My mother, Friederike (Friedl/Frances) Reitmann, was born in 1912 in Vienna, Austria. She worked as a commercial artist, fulfilling assignments mailed to her from an agency in Switzerland to wherever she happened to be at the time (Vienna, Berlin, London...). In 1933 she was with her German boy friend (also a former Bauhaus student) in Prague when he went to visit Werner Feist.  There she met my father, and not long afterwards she broke off her relationship with her Bauhaüsler and my parents’ romance began.

Paris

In 1938 my parents left separately for Paris, believing they would be safer there when the war began (which was correct), and that they would be able to leave France and go to New York where my father’s brothers and parents were already living (they were wrong).

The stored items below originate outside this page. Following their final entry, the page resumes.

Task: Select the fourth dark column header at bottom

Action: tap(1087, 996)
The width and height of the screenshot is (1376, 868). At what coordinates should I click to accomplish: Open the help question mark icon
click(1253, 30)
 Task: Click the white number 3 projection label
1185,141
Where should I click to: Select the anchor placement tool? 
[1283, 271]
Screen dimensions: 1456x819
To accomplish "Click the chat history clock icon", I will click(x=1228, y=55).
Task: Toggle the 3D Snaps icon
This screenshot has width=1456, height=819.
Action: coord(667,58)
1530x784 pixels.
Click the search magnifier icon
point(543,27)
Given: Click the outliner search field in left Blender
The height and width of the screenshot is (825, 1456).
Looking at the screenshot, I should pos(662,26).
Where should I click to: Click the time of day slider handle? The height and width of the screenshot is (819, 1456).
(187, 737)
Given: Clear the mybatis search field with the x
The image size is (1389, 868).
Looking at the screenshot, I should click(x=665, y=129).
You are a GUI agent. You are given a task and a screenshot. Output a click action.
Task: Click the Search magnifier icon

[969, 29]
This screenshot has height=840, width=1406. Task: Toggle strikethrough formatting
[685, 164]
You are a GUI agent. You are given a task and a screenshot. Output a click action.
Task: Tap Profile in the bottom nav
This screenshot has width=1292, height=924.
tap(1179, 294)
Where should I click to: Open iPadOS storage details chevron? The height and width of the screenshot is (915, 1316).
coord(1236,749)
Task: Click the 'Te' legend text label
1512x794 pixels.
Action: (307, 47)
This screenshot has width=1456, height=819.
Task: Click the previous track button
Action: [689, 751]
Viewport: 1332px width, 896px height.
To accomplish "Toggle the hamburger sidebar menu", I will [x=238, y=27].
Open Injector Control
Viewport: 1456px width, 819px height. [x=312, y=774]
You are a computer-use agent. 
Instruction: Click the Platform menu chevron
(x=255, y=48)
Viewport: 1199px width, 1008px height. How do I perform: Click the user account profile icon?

In Paris my father worked at the offices of the German language weekly "Die Weltbuhne" (which had been suppressed in Germany in 1933) and my mother continued her work as a commercial artist. When war was declared in September of 1939, my father was interned as an “enemy alien” in a camp near Nantes in Brittany (my mother had Polish papers and was considered a "friendly alien"), ultimately being incorporated into an army unit created specifically for refugees - he tells this story here. The suspenseful and touching tale of their 1940 wedding in Paris is related here and here.

Domme

With my father still in Nantes, my mother left Paris just before the German army entered in June of 1940 and went by train to Domme, a small medieval village in the Dordogne in the south of France (they had a friend who was already in the area). Later that year my father managed to find out where she had gone and joined her there, many of the pages in my mother’s pictorial essay represent events during their time in Domme. They lived openly for a couple of years, and my brother Tom was born there on November 10, 1942, the night that German troops moved into the area during their occupation of the former “Zone Libre” (Vichy France). My father had been arrested in July of that summer as part of the nation-wide roundup of Jews for deportation, but managed to get released - he tells the suspenseful story here.  In early 1943 my parents regarded living openly as having become too dangerous, and they obtained false papers and went into hiding, my father on a nearby farm in Bergerac, and my mother and infant brother in a home for unwed mothers in Perigeux. In May of 1944 they managed to get themselves smuggled across the border into Switzerland (see here) where, unlike many refugees, they were allowed to stay. A poem written by a friend describes one of the refugee camps they lived in. The war in Europe ended in May 1945, and that August, when my mother was eight months pregnant, they travelled by train back to Domme (see here) where I was born three weeks later.

Paris and New York

We stayed in Domme for a year, and in 1946 my parents moved us to Saint Rémy-les-Chèvreuse outside of Paris, expecting to remain permanently in France. But in 1947, much to their surprise, my parents were notified that they had been issued a US visa - they had applied for one in 1940 but never got a response. They made the difficult decision to emigrate to the U.S., drawn by the fact that my father’s family and one of my mother’s sisters were already living there, and because they saw it as providing better opportunities for my brother’s and my futures. We sailed into New York Harbor on the RMS Mauretania on October 20, 1947. Two of the final pages from my mother’s pictorial essay were drawn during our early years in New York.